> [SOURCE DOCUMENT]:
Reputation: 21
I have a table of network devices interfaces (link_id points to id):
id |device |interface |link_id
1 |switch1 |Gi1/1 |2
2 |switch2 |Gi1/1 |1
...
My goal is to have following connectivity matrix:
device_a |interface_a |device_b |interface_b
switch1 |Gi1/1 |switch2 |Gi1/1
Which I thought I can get with:
SELECT a.device, a.interface, b.device, b.interface
FROM `links` a
INNER JOIN `links` b ON a.id = b.link_id
But as a result I get a "reverse" record as well:
device_a |interface_a |device_b |interface_b
switch1 |Gi1/1 |switch2 |Gi1/1
switch2 |Gi1/1 |switch1 |Gi1/1
How can I select only unique entries? Is there any smarter way to achieve this task? (different table structure may be)
Upvotes: 0
Views: 55
Reputation: 24633
add a condition like this:
SELECT a.device, a.interface, b.device, b.interface
FROM `links` a
INNER JOIN `links` b
ON a.id = b.link_id
AND a.id < a.link_id
Upvotes: 2
Reputation: 5315
If you move your link_id
column to a new table to relate id
and link_id
(renamed id_a
and id_b
below), the query for this becomes simple with 2 JOINs. This table structure also normalizes your data, because now the relationship between 2 interfaces is stored in a separate many-to-many table, not as additional IDs in the interface
table.

> [EXERCISE TASK 1]:
Answer these questions about the SQL discussion.
(a) In the table of network device interfaces, what does link_id point to?
(b) What condition does the reply beginning "add a condition like this" add to the join?
(c) In the later reply, what names are given to id and link_id once they move to a new table?

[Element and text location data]
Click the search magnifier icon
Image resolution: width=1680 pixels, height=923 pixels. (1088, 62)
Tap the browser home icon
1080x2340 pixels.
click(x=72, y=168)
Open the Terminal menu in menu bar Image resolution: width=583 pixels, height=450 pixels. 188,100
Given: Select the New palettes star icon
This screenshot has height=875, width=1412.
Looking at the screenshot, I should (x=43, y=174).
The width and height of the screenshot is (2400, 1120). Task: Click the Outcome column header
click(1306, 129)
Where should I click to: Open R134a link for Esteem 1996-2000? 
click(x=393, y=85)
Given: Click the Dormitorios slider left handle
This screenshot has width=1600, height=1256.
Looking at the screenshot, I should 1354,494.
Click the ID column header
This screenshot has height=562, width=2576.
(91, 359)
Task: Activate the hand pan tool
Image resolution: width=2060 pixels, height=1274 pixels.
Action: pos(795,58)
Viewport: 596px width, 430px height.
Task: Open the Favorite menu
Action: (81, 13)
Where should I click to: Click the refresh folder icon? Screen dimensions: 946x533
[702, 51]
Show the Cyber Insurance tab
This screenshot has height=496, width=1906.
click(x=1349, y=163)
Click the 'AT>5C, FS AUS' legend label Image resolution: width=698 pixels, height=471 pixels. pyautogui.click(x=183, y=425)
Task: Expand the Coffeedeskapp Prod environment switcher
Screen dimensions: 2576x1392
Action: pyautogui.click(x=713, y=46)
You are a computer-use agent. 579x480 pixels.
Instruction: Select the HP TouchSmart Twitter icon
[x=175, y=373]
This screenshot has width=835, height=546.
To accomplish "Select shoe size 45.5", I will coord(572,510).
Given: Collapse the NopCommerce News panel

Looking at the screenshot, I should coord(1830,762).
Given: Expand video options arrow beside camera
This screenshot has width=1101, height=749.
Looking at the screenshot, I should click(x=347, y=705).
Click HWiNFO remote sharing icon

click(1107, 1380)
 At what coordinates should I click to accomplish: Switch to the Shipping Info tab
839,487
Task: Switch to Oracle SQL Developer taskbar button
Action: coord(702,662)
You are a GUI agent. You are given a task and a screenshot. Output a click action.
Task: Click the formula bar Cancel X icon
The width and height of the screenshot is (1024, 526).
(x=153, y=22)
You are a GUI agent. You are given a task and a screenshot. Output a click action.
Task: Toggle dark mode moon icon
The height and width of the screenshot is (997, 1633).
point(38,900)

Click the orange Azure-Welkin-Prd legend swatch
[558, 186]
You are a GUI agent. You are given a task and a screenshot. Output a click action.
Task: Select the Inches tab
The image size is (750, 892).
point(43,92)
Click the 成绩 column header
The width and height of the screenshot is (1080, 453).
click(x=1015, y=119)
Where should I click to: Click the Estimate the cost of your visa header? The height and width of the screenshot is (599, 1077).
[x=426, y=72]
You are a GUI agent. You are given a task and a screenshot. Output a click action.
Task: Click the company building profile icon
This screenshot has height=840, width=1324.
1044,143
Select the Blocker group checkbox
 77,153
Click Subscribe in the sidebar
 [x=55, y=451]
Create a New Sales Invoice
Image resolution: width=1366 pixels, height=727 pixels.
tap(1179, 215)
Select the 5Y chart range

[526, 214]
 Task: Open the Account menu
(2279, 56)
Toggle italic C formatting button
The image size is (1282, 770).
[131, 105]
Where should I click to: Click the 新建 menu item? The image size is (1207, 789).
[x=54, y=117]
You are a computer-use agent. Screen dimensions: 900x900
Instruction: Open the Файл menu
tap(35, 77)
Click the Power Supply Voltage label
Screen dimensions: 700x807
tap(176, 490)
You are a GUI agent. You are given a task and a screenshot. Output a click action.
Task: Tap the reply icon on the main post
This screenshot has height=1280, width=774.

> [EXERCISE TASK 2]:
Reproduce the records from their first line through the line that contains "click(x=393, y=85)", with both of those lines included.

> [WORKED SOLUTION 1]:
(a) It points to id.
(b) AND a.id < a.link_id
(c) They are renamed id_a and id_b.

> [WORKED SOLUTION 2]:
Click the search magnifier icon
Image resolution: width=1680 pixels, height=923 pixels. (1088, 62)
Tap the browser home icon
1080x2340 pixels.
click(x=72, y=168)
Open the Terminal menu in menu bar Image resolution: width=583 pixels, height=450 pixels. 188,100
Given: Select the New palettes star icon
This screenshot has height=875, width=1412.
Looking at the screenshot, I should (x=43, y=174).
The width and height of the screenshot is (2400, 1120). Task: Click the Outcome column header
click(1306, 129)
Where should I click to: Open R134a link for Esteem 1996-2000? 
click(x=393, y=85)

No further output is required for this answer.